Lorraine Horner from Bracknell, qualified as a nursery nurse 45 years ago and has been working with children ever since. She is currently a registered childminder and takes care of three 2-year-olds alongside other children. One of the 2-year-olds is government funded. Here, she describes the benefits of childcare for 2-year-olds and how to create trust between a childminder and parent.

What’s special about 2-year-olds?

I love looking after 2-year-olds! They are discovering everything for the first time. Everything feels new to them. We often take trips out to parks, woods and farms and they don’t always remember that we’ve been before. Their eyes light up at the excitement of seeing a cow or a sheep and I enjoy knowing I’ve given them that experience.

Two-year-olds are also developing language and starting to use words they hear around them. I chuckled to myself the other day when a 2-year-olds helped me tidy up. I said, “thank you very much for helping” and she replied, “you’re welcome”. It was such a lovely moment to have her correctly use words she’s heard me say.

At 2, children have got lots of energy. It’s so important to give them a chance to run and move and when we’re not out and about, I have a garden they can play in. The challenge at this age is that they don’t play together much. They will often play next to each other but with completely different things. For example, one will want to play with cars and while the other is cutting and sticking. As they grow, they will gradually start to play with each other.

A day in the life of a childminder

Every day is different in the life of a childminder. In the warmer months, we may take a day trip out, but we will also often go to toddler groups, the park, woods or soft play. Then, when we get home, I’ll invite the children to join in with activities that follow their interests, the seasons or something related to the outing we’ve had. For example, if we’ve been to a farm, we’ll do construction or collage with farm animals.

I have a well set out and equipped play room. So we’ll spend the rest of the day there or in the garden. We might have a story, music or songs and we’re always practicing language and numbers. The younger children will sleep after lunch, while the older ones do quiet activities such as puzzles and games.

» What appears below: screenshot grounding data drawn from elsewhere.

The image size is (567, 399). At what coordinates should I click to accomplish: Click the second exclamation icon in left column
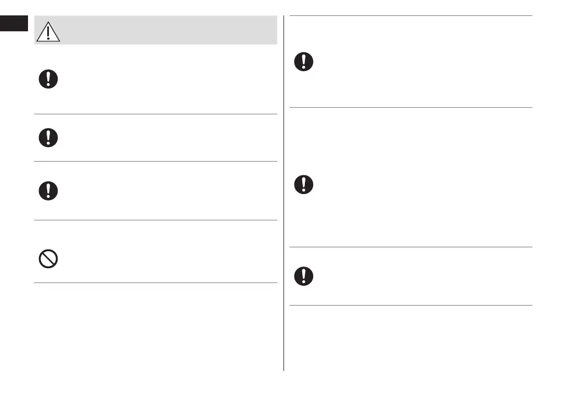click(x=48, y=137)
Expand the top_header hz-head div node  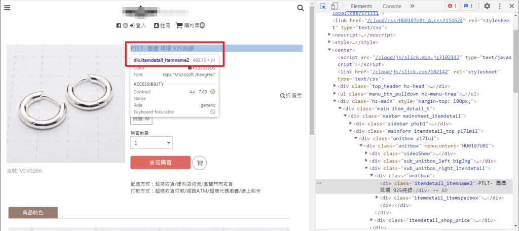335,86
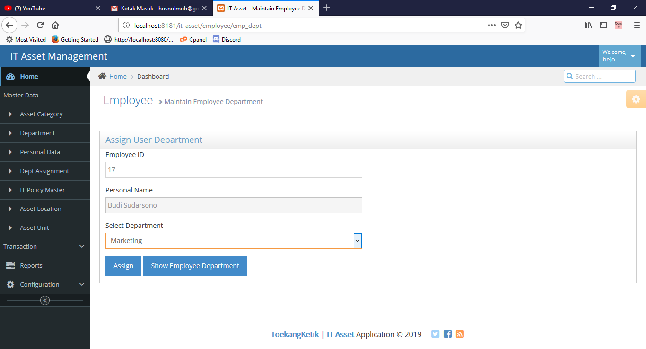Click the Assign button

coord(123,265)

Supporting a child’s development

In my area, the childminders can do the 2-year-old progress check, which parents then take to health visitors. We are trained, qualified childcare professionals who get to know the children really well, so we can be parents’ first port of call if they are worried about anything

Sometimes, health visitors recommend childminders for particular reasons, for example, they might think that a small group would benefit a child.

Building trust

Visiting a childminder for the first time might not easy for parents. They might want to visit without their child first, then follow up with a second visit with their child.

Once a parent has had a second visit with me, including the child, I will usually do a home visit. Not everyone does this, but I feel the child opens up more to me in their own home, and we start to build a bond. If a child is unsure about being with a childminder, it might be a good idea to try a home visit.

Following the home visit, if we have agreed to give it a go, then the child will come to me for a few visits to settle them in. The first visit could be for 10 minutes on their own, gradually increasing to a couple of hours. I will sometimes also suggest meeting at a toddler group, particularly one they are used to visiting.

My final words of advice to parents would be - give it a chance, you’ll never know until you try. And trust yourself!